The Mess at Dean Foods

Last March, I highlighted Dean Foods (DF) as a potential value play. To be fair, I didn’t say to run out and buy it at $15. I said: “Dean is in rough shape right now, but if things start to turnaround by the middle of 2011, the stock could rally quite handsomely.”

A few weeks later, Dean plunged after it badly missed its own forecasts. They had said to expect 25 cents to 30 cents per share, but they earned 23 cents per share. Never trust a stock that does that.

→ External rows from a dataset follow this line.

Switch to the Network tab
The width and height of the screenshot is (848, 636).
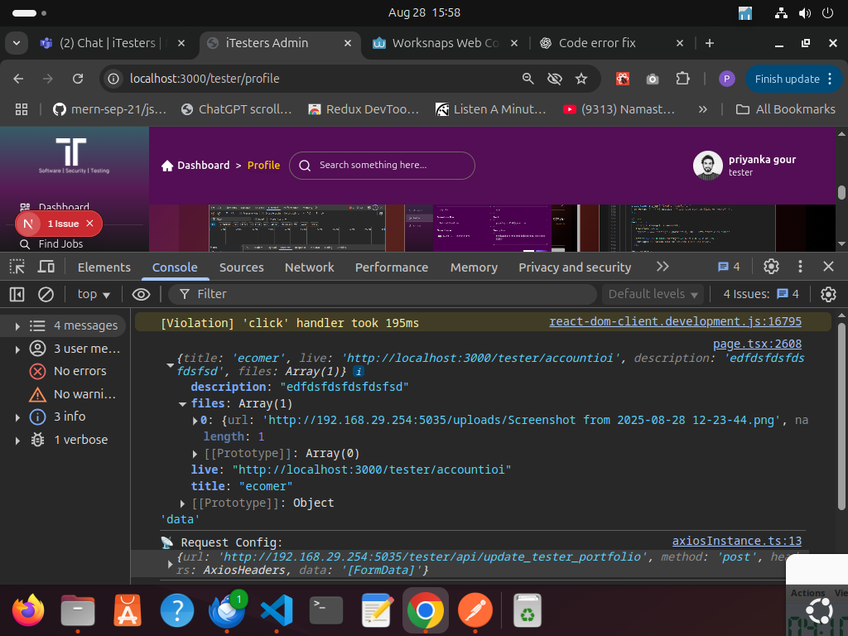309,267

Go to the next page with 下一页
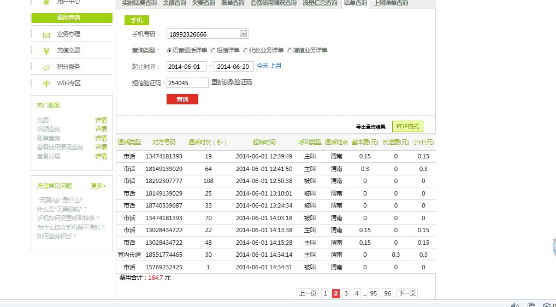click(406, 293)
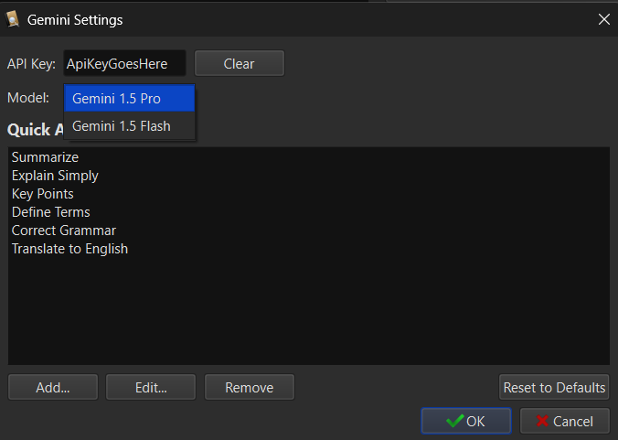Select Correct Grammar list item
The height and width of the screenshot is (440, 618).
64,231
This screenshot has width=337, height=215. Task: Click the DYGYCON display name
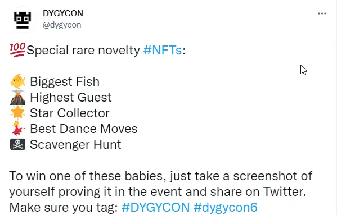(x=63, y=13)
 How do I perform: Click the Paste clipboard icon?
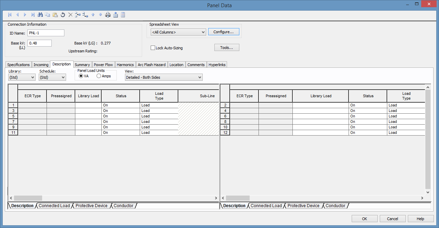click(x=55, y=15)
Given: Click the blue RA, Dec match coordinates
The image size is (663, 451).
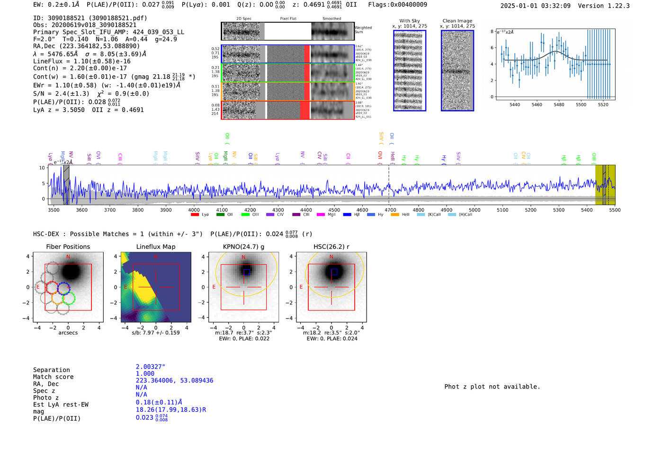Looking at the screenshot, I should 174,380.
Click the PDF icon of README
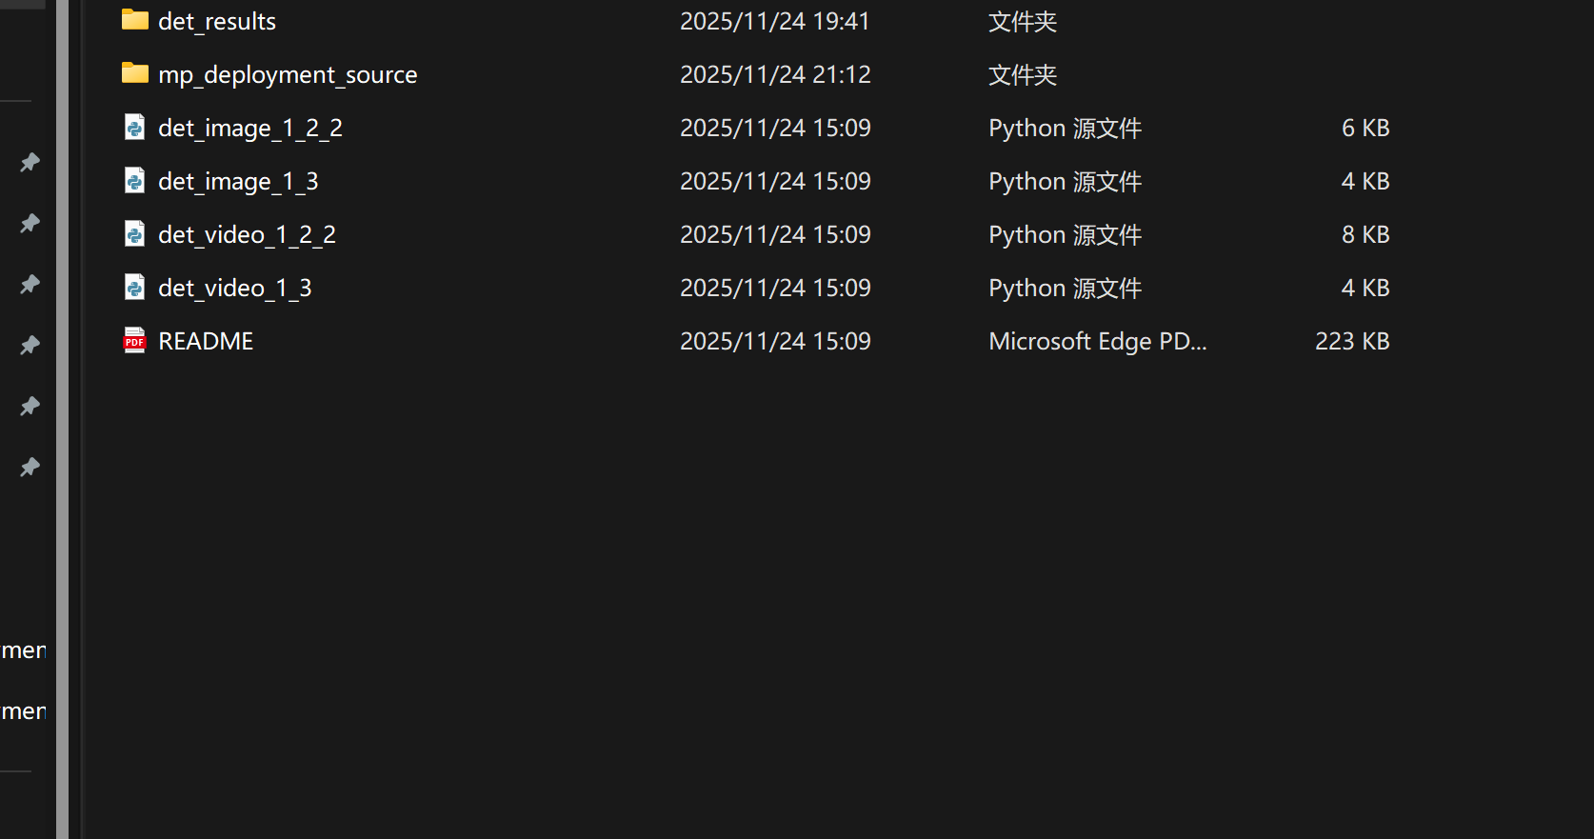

The stock fell below $10.

The stock is getting hammered again today:

The company, which reported lower-than-expected quarterly profit after it cut prices to compete with private-label brands, saw its share price drop as low as $8.50, its lowest since 2001, when Suiza Foods bought Dean and took that name.

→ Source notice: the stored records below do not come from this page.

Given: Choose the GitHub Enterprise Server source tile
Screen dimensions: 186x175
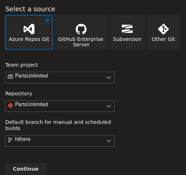Looking at the screenshot, I should [81, 32].
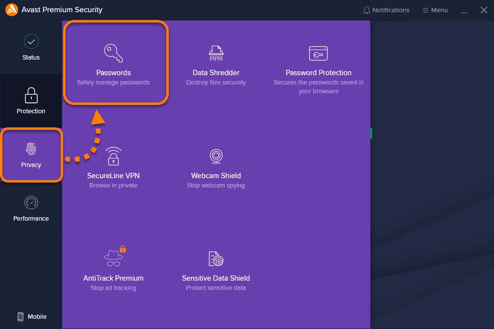Open the Passwords tool
The height and width of the screenshot is (329, 494).
[x=113, y=62]
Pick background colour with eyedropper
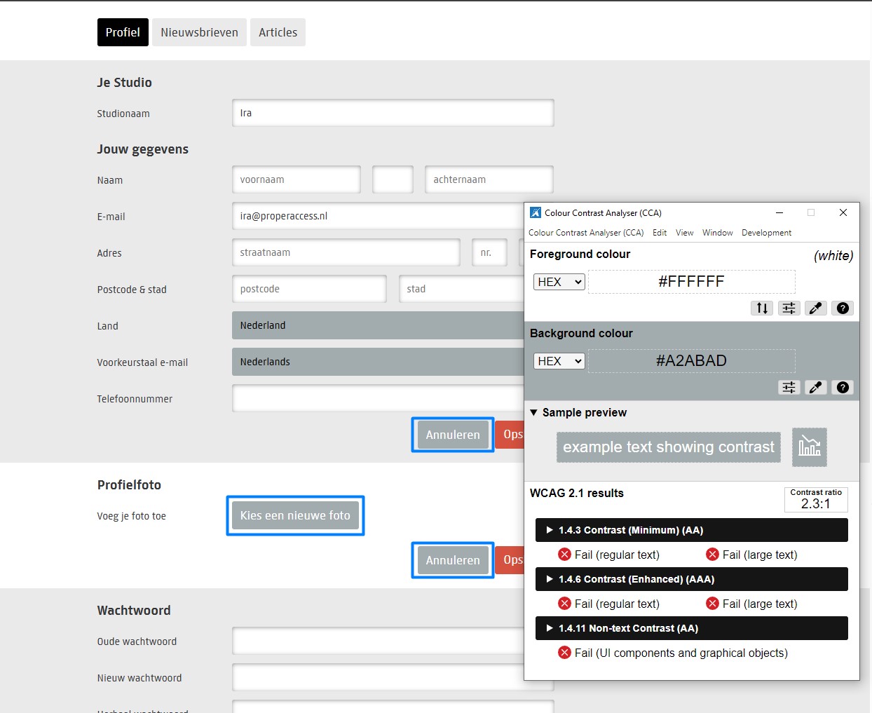 [x=816, y=387]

Chief Executive Gregg Engles called Dean’s results “disappointing” and warned that price concessions will affect results well into 2011.

It is clear that a significant segment of customers… are cutting back on purchases of even basic items,” Engles said on a call with Wall Street analysts.

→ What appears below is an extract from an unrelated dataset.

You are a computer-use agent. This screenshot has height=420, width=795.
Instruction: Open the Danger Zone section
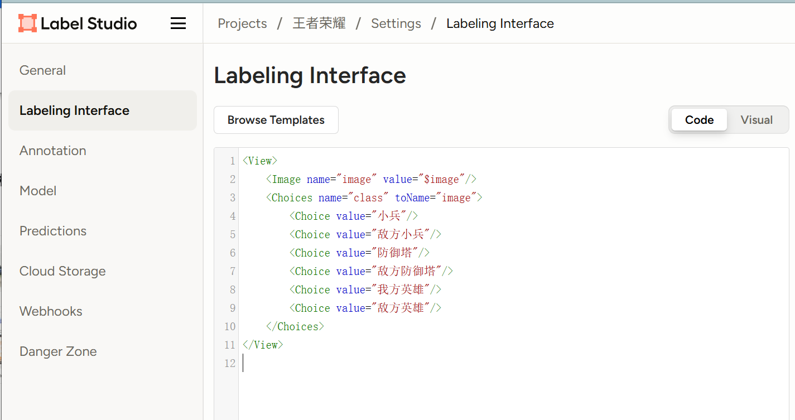pyautogui.click(x=58, y=351)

He said retail prices for private-label milk were still far below historic levels. Dean Foods, based in Dallas, said butterfat prices rose 70 percent compared to a year earlier.

Dean Foods would speed up its efforts to cut costs to deal with the rising prices, Engles said.

Separately, Dean’s chief financial officer Jack Callahan is leaving for another company as of Nov. 30 and will be replaced by Chief Accounting Officer Shaun Mara.

Callahan has been credited with running the company’s efforts to cut costs and his imminent departure raised some concerns on Wall Street.

It makes us wonder if the cost savings goals will be lowered,” Janney Capital Markets analyst Jonathan Feeney wrote in a note.